Changed the name of this issue so that it's more reflective of the current scope 🙃

andrewtavis commented 1 year ago

As stated in #286, a lot of what was problematic in here was coming from the way the autosuggestions lexicon was being made :) All keyboards are loading much faster at this point except Russian — the original problematic one because of its 194k noun dataset — which is still loading slowly. On an emulator it is loading though, which before #286 was not the case.

This issue and #284 are now the last issues before we can finally do the v2.2.0 release with so many new additions 😊🚀

SaurabhJamadagni commented 1 year ago

This issue and https://github.com/scribe-org/Scribe-iOS/issues/284 are now the last issues before we can finally do the v2.2.0

AWESOME! 🚀
What's the plan on this one @andrewtavis? How are we going to proceed?

andrewtavis commented 1 year ago

I'm gonna start looking at the documentation for ~~SQLite.swift~~ GRDB.swift and then try to wrap my head around it all, @SaurabhJamadagni. Really would be good to get this done as there's so much that could go out at this point 😊

andrewtavis commented 1 year ago

I got into a bit of a groove over the last day and a half 😇😄

andrewtavis commented 1 year ago

@SaurabhJamadagni, if you also want to look into ~~SQLite.swift~~ GRDB.swift that would be really great 🙏😊 Then each of us can put any ideas that we get into this issue and we can then make a plan to switch it all over. There are tons of places where data is being referenced, so I think the big thing here is to maybe make the tables and load the data into them first, and then switch over the app table by table while checking that everything works (so first nouns, then verbs, etc).

Let me know how this sounds :) :)

andrewtavis commented 1 year ago

@SaurabhJamadagni, I edited the above links and changed them to GRDB.swift as I think I'd like to go with that instead of SQLite.swift.
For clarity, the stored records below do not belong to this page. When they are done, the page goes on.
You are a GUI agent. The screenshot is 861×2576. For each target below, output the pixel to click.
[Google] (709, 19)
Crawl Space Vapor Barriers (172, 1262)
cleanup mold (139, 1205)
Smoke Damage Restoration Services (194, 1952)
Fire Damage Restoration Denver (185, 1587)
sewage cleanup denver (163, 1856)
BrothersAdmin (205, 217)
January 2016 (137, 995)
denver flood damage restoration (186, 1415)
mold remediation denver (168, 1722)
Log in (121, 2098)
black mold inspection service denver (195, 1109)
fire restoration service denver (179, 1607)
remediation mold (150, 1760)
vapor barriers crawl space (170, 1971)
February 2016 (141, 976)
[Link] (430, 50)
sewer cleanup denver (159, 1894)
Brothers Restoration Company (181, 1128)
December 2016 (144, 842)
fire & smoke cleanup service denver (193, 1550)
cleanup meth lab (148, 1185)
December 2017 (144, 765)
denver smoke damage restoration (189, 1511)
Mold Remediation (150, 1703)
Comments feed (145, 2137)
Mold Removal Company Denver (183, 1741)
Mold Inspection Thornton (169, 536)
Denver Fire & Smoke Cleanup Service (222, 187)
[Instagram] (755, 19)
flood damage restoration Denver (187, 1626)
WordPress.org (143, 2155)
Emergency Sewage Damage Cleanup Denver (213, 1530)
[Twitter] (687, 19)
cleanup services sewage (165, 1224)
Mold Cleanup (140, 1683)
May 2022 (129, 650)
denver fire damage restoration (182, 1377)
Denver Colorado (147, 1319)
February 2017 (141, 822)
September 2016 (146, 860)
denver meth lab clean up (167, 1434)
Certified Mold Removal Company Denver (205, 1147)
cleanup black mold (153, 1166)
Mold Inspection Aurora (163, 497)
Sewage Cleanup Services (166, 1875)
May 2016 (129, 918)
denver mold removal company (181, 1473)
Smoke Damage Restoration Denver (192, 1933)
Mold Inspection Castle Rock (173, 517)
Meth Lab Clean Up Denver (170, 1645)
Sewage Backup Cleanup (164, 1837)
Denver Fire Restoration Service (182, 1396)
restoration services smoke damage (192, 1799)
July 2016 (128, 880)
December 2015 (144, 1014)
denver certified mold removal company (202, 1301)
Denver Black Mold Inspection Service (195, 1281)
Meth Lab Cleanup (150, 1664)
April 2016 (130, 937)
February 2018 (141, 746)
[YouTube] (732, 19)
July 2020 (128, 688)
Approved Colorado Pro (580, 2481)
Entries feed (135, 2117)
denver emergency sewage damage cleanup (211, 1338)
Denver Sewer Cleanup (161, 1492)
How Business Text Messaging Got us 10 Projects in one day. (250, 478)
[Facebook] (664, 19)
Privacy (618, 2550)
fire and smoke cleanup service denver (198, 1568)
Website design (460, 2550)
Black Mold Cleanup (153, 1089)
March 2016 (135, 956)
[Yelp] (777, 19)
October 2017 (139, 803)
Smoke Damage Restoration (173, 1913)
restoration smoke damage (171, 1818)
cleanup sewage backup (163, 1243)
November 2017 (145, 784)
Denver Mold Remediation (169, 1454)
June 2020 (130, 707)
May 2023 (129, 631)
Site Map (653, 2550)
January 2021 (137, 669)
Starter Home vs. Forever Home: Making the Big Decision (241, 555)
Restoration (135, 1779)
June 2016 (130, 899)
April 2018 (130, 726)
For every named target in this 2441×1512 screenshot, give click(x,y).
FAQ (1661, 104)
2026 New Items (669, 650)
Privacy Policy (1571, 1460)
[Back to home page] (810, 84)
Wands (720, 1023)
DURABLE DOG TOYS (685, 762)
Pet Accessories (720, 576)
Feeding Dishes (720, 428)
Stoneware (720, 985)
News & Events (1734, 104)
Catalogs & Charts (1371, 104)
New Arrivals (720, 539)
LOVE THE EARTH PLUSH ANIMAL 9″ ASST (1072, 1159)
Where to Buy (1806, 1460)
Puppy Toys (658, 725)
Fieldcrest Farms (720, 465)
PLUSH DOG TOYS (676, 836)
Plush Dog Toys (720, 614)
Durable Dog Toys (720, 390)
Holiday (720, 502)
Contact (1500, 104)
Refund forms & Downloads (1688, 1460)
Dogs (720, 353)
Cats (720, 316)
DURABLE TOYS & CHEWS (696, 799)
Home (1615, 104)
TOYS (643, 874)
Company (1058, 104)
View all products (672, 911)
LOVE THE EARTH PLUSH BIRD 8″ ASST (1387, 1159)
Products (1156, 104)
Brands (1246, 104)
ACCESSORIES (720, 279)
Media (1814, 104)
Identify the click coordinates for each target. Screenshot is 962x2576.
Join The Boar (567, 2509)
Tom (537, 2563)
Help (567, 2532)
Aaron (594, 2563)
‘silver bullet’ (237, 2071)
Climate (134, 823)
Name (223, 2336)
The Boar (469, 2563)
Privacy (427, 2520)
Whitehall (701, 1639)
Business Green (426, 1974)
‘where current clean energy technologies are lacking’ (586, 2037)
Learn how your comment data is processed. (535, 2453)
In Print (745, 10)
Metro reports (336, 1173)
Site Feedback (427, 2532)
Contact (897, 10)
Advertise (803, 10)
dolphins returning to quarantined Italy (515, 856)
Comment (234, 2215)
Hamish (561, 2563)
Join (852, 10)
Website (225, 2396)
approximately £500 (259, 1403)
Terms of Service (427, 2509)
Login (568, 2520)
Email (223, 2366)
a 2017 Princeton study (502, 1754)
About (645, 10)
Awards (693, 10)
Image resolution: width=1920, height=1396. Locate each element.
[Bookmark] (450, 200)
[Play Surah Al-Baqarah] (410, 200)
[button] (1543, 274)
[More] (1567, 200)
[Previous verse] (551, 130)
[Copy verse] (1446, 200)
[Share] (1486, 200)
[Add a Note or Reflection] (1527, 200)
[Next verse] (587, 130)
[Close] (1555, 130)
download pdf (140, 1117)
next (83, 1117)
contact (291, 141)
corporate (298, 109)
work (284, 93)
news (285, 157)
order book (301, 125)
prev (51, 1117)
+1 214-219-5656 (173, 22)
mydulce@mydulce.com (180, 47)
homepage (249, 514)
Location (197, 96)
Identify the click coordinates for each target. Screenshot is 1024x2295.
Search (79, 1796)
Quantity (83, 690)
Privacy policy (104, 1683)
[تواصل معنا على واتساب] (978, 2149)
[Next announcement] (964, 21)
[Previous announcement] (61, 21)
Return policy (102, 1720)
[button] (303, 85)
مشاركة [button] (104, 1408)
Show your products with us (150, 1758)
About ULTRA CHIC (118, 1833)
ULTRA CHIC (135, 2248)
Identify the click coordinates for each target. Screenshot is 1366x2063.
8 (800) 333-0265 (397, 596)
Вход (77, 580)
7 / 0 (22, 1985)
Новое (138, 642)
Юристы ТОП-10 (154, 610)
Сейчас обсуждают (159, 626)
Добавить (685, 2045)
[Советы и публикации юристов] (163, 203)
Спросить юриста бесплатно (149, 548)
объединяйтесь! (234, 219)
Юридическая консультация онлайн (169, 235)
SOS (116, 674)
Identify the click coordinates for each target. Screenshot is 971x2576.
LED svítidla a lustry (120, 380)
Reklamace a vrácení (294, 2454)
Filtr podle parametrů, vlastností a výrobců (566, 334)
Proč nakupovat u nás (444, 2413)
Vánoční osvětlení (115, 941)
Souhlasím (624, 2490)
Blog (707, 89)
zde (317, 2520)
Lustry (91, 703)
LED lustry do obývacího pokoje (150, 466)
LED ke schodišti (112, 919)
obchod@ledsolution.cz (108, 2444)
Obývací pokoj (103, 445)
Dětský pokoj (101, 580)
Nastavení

Reasons for this are that the original maintainer is still working on GRDB.swift, these two Reddit pages (link, link), its been benchmarked against other solutions and won (maybe biased, but at least they did benchmark it), the issues are really well maintained (like I thought oh it's not used so much cuz there are no issues and then I was like 😮), and I generally really like the care that they put into all the docs that are right in the readme (I've already edited our readme a bit to borrow some of the stuff they do 😊).

Hope this sounds good to you! :)

andrewtavis commented 1 year ago

Notes on this (edited):

The GRDB readme docs and the Swift Package Index docs seem to be what we'll need
For GRDB there aren't many videos as Core Data seems to get the most love, but this one (ignore the pod installation) and the corresponding article were helpful
The big thing is that we'll need to switch over the .json file exports within Scribe-Data
- Beauty of this is that it's just us adding in an option to the data processing to export a .sqlite file that we can then reference via GRDB instead of a .json with SwiftyJSON
- There are tons of tools for this: we could use sqlite3 (Python standard library), SQLAlchemy or even pandas
- We likely still need to deal with JSON at some point as that's the Wikidata output we're getting via sparqlwrapper and we're not rewriting all of that 😅
- This article is on JSON to SQLite with sqlite3

andrewtavis commented 1 year ago

@wkyoshida, can I ask you to weigh in on this from the Scribe-Data side/your experience? Also given our discussion in https://github.com/scribe-org/Scribe-Data/issues/26, it'd be great if you'd share your opinions :)

A quick rundown for you:

We were having some bad lag on keyboard load that's mostly been fixed in #286
The Russian keyboard is still slow because of its 194k nouns, with the goal being that this issue will fix that and improve the overall data infrastructure of Scribe-iOS going forward
The suggestion was to switch over our JSON references to SQLite, and I decided on GRDB.swift via the reasons here

Questions I'm thinking about now:

Based on the future plans discussion we should be making one .sqlite file per language so that we can eventually download just the ones we need, correct?
How do we structure the process? I feel like the easiest way to get to a workable solution would be to have the same Python processes run and create the .json files that we have here in Scribe-Data (update_scribe_apps=false). After that we can write a Python file like "data_to_sqlite.py" that reads through the finalized .json files in a directory and puts their data into tables in an .sqlite file that's then moved over to Scribe-iOS as the .json files have been till now?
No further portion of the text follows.